→ Dataset records:
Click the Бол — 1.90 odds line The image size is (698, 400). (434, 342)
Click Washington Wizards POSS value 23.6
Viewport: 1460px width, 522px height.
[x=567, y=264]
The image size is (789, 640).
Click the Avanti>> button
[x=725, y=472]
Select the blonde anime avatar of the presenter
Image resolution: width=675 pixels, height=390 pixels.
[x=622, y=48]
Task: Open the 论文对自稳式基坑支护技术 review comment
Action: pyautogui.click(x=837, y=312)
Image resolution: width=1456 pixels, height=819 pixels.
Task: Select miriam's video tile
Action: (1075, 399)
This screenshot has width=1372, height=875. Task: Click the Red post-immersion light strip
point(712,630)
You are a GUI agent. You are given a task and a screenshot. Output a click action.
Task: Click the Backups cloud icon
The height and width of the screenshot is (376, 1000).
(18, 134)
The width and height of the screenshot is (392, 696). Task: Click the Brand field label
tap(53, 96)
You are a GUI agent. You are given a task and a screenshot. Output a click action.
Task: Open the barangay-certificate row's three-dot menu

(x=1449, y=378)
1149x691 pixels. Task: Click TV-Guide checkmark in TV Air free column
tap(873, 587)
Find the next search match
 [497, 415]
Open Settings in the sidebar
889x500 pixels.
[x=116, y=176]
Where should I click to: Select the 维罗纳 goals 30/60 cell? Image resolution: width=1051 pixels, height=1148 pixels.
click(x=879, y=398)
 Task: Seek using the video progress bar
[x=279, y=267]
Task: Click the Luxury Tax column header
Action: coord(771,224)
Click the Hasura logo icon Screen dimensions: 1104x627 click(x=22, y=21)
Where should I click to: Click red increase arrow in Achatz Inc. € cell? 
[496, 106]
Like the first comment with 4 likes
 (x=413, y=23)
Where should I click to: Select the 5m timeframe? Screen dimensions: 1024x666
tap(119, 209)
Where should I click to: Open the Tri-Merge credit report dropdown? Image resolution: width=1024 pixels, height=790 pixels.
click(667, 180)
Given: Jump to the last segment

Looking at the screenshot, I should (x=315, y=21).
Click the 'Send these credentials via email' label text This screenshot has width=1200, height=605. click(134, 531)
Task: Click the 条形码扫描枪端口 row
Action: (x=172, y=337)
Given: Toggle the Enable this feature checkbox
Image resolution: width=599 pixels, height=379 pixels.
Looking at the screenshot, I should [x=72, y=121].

→ Exercise details:
Every entry above should be retyped exactly as shown.

→ The completed task:
Click the Бол — 1.90 odds line The image size is (698, 400). (434, 342)
Click Washington Wizards POSS value 23.6
Viewport: 1460px width, 522px height.
[x=567, y=264]
The image size is (789, 640).
Click the Avanti>> button
[x=725, y=472]
Select the blonde anime avatar of the presenter
Image resolution: width=675 pixels, height=390 pixels.
[x=622, y=48]
Task: Open the 论文对自稳式基坑支护技术 review comment
Action: pyautogui.click(x=837, y=312)
Image resolution: width=1456 pixels, height=819 pixels.
Task: Select miriam's video tile
Action: (1075, 399)
This screenshot has width=1372, height=875. Task: Click the Red post-immersion light strip
point(712,630)
You are a GUI agent. You are given a task and a screenshot. Output a click action.
Task: Click the Backups cloud icon
The height and width of the screenshot is (376, 1000).
(18, 134)
The width and height of the screenshot is (392, 696). Task: Click the Brand field label
tap(53, 96)
You are a GUI agent. You are given a task and a screenshot. Output a click action.
Task: Open the barangay-certificate row's three-dot menu

(x=1449, y=378)
1149x691 pixels. Task: Click TV-Guide checkmark in TV Air free column
tap(873, 587)
Find the next search match
 [497, 415]
Open Settings in the sidebar
889x500 pixels.
[x=116, y=176]
Where should I click to: Select the 维罗纳 goals 30/60 cell? Image resolution: width=1051 pixels, height=1148 pixels.
click(x=879, y=398)
 Task: Seek using the video progress bar
[x=279, y=267]
Task: Click the Luxury Tax column header
Action: coord(771,224)
Click the Hasura logo icon Screen dimensions: 1104x627 click(x=22, y=21)
Where should I click to: Click red increase arrow in Achatz Inc. € cell? 
[496, 106]
Like the first comment with 4 likes
 (x=413, y=23)
Where should I click to: Select the 5m timeframe? Screen dimensions: 1024x666
tap(119, 209)
Where should I click to: Open the Tri-Merge credit report dropdown? Image resolution: width=1024 pixels, height=790 pixels.
click(667, 180)
Given: Jump to the last segment

Looking at the screenshot, I should (x=315, y=21).
Click the 'Send these credentials via email' label text This screenshot has width=1200, height=605. click(134, 531)
Task: Click the 条形码扫描枪端口 row
Action: (x=172, y=337)
Given: Toggle the Enable this feature checkbox
Image resolution: width=599 pixels, height=379 pixels.
Looking at the screenshot, I should [x=72, y=121].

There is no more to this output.